Python デベロッパーの場合は、2D 空間認識ノートブックまたは試験運用版の 3D ポインティング ノートブックをお試しください。
音声生成(早期アクセス/許可リスト)
Gemini 2.0 は、テキスト読み上げという新しいマルチモーダル生成機能をサポートしています。Text-to-Speech 機能を使用すると、人間の声のように聞こえる高品質な音声出力を生成するようにモデルに指示できます(say "hi everyone"
)。また、音声をステアリングすることで出力をさらに調整できます。
画像生成(早期アクセス/許可リスト)
Gemini 2.0 は、インライン画像を含むテキストを出力する機能をサポートしています。

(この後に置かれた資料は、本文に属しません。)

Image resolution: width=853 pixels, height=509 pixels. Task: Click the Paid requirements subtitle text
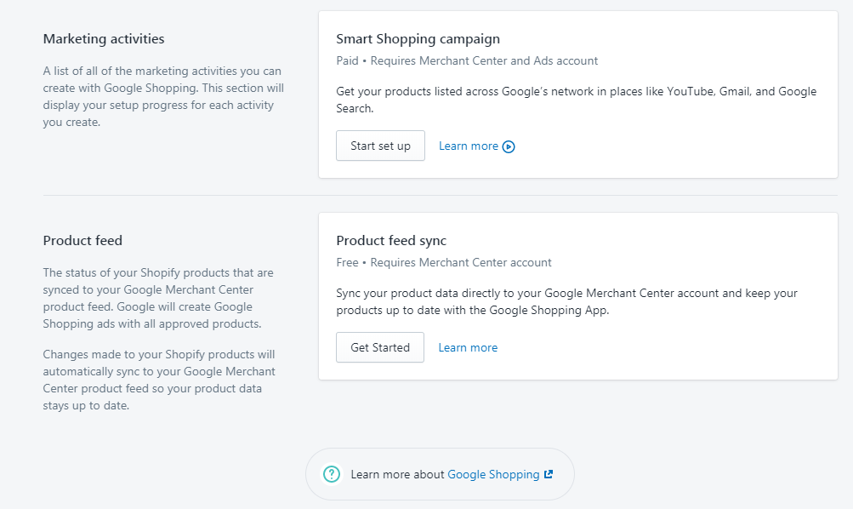[x=467, y=61]
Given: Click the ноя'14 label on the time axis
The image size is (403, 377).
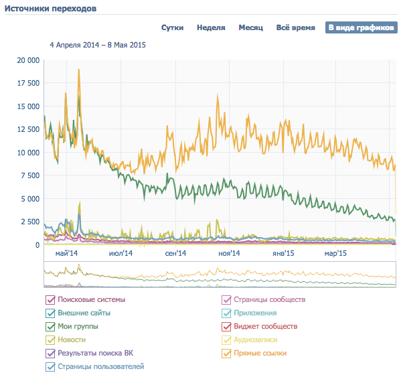Looking at the screenshot, I should [229, 253].
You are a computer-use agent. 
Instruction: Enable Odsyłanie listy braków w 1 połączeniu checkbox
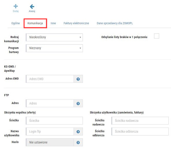coord(157,36)
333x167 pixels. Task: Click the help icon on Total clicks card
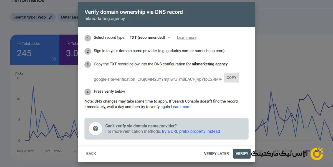click(54, 59)
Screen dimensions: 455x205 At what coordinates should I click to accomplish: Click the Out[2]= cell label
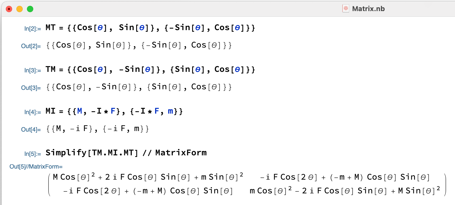[31, 46]
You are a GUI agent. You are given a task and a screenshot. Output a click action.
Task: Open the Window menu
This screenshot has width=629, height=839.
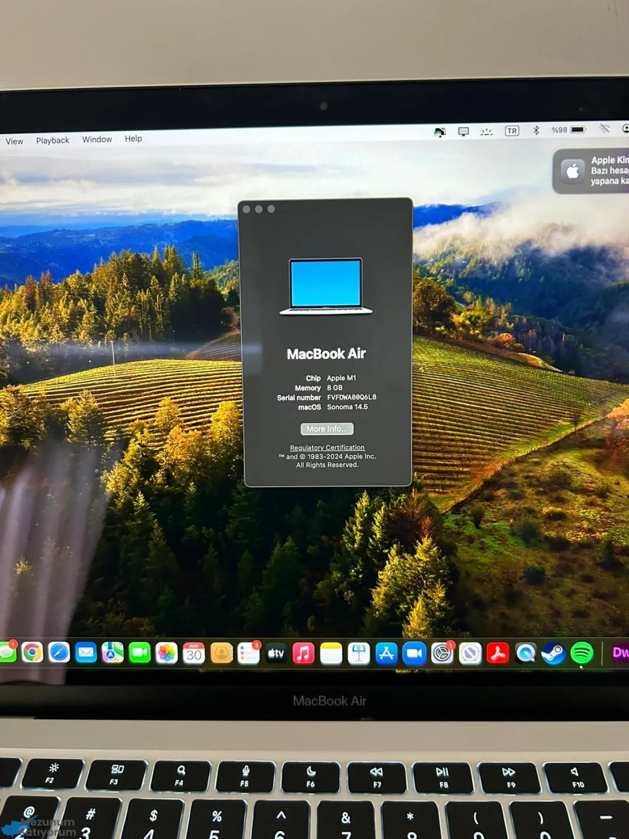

これにより、Gemini を使用して画像を会話的に編集したり、マルチモーダル出力(1 つのターンでテキストと画像を含むブログ投稿など)を生成したりできます。これまでは、複数のモデルを連結する必要がありました。
画像生成は非公開の試験運用版としてご利用いただけます。次のモダリティと機能をサポートしています。
- テキストから画像
- プロンプトの例: 「背景に花火があるエッフェル塔の画像を生成して。」
- テキストから画像とテキスト(インターリーブ)
- プロンプトの例: 「パエリアのレシピをイラスト付きで生成してください。」
- 画像とテキストから画像とテキスト(インターリーブ)
- プロンプトの例:(家具付きの部屋の画像を使用)「この部屋に合いそうなソファの色は他にどんなものがありますか?画像を更新していただけますか?」
- 画像編集(テキストと画像から画像)
- プロンプトの例: 「この画像を編集して漫画のようにしてください」
- プロンプトの例: [猫の画像] + [枕の画像] + 「この枕に猫のクロスステッチを作成して」
- マルチターン画像編集(チャット)
- プロンプトの例: [青い車の画像をアップロードしてください。]「この車をコンバーチブルにしてください。」「色を黄色に変更してください。」
- 透かし(SynthID)
制限事項:
- 人物の生成や、アップロードされた人物の画像の編集は許可されていません。
- 画像生成は、英語、スペイン語(メキシコ)、日本語、中国語(簡体字)、ヒンディー語でのみサポートされています。
- 画像生成では、音声や動画の入力はサポートされていません。
- 画像生成がトリガーされない場合があります。
- モデルはテキストのみを出力する場合があります。画像出力を明示的にリクエストしてみてください(例: 「画像を生成」、「画像を入力しながら進めてください」、「画像を更新してください」)。
- モデルの生成が途中で停止することがあります。もう一度お試しいただくか、別のプロンプトをお試しください。